During Wednesday’s “emergency session,” the commission heard from Van Der Meid, Rep. Chris Smith (R-N.J.), as well as witnesses of what has been currently taking place in Con Dau, a Catholic village in the Diocese of Da Nang, Central Vietnam.
Smith – who last month introduced a House resolution to condemn and deplore the violence, threats, fines and harassment in Con Dau – recalled the attack on the village a few months ago during a religious funeral procession.
“Vietnamese authorities and riot police disrupted that sad and solemn occasion, shooting tear gas and rubber bullets into the crowd, beating mourners with batons and electric rods,” Smith reported. “More than 100 were injured, dozens were arrested, and several remain in custody and have reportedly been severely beaten and tortured. At least two innocent people have been murdered by the Vietnamese police.”
And, according to Smith, the Vietnamese government justifies the violence, torture and murder because the villagers of Con Dau had previously been ordered – some through coercion – to leave their village, property, church, century-old cemetery, their religious heritage, and to forgo equitable compensation in order to make way for a new “green? resort.
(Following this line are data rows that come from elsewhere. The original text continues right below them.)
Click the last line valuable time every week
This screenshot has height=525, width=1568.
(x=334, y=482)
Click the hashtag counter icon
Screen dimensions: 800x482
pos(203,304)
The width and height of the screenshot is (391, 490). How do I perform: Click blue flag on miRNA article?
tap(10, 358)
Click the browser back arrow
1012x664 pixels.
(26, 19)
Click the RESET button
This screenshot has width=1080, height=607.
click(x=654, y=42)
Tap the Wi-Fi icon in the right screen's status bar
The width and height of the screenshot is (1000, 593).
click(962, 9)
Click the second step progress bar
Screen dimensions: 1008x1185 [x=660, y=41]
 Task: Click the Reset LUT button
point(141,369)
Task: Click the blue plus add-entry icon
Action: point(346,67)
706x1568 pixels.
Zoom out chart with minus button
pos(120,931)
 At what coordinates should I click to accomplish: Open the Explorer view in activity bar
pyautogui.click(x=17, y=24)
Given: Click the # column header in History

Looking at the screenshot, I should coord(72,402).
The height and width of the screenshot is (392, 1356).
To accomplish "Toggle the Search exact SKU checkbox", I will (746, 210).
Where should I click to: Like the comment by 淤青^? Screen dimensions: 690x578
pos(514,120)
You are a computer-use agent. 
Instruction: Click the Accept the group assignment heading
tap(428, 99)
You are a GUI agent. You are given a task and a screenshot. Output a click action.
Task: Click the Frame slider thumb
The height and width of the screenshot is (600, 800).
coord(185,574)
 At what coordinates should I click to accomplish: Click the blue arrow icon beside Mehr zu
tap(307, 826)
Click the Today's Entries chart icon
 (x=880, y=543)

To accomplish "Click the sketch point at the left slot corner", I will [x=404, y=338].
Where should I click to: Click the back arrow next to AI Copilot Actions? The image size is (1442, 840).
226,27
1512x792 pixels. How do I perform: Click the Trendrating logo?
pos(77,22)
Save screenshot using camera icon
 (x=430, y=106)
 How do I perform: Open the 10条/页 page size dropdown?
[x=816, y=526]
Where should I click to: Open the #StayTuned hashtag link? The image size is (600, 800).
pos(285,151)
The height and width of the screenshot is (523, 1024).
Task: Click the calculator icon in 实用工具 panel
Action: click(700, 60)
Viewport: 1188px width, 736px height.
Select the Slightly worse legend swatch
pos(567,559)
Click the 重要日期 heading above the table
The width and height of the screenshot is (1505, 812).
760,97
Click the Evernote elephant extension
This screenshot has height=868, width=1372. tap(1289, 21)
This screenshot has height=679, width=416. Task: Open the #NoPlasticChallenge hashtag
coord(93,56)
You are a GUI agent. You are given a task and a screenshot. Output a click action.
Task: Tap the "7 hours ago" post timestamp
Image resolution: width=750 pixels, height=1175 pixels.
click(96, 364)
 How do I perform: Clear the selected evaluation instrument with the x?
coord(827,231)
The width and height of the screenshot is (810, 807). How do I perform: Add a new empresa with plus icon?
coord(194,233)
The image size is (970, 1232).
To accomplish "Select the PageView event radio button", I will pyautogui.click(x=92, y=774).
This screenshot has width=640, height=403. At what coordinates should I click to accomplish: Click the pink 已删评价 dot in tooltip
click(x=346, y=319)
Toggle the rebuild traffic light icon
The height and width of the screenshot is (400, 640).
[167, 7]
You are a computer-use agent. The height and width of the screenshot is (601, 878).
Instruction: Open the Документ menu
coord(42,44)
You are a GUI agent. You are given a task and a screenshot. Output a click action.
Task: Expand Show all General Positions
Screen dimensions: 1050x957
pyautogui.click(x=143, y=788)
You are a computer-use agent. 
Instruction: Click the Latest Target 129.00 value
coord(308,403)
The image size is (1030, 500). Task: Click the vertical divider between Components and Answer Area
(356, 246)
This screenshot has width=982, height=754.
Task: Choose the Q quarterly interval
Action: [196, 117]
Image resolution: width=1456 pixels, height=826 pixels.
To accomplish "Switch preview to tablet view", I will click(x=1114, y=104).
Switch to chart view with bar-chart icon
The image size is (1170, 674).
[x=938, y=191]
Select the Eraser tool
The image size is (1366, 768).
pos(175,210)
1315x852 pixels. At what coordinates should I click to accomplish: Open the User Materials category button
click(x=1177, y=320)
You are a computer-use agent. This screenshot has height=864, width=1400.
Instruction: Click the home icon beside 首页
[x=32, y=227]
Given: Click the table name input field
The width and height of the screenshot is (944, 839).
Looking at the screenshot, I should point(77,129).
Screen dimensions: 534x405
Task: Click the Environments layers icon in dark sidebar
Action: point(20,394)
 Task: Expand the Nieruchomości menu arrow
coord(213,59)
“Nothing, however, not even governmental orders, grant license for government sanctioned murder and other human rights abuses,” he insisted.
In Van Der Meid’s testimony, the USCIRF commissioner reported on how Vietnam continues to backslide on human rights and noted that there remain “too many religious freedom violations, too many individuals detained for independent religious activity or peaceful religious freedom advocacy, too many cases of discrimination and forced renunciations of faith targeting new converts to Protestantism, and too many stories of government approved violence targeting Buddhists and Catholics.”
“The U.S. should clearly articulate our interest in human rights improvements and use all available diplomatic tools to advance that interest,” he added, after noting how the U.S.-Vietnamese relationship has been rapidly growing in many different areas. “U.S. policy should clearly signal support for those in Vietnam peacefully seeking to advance both prosperity and universal rights.”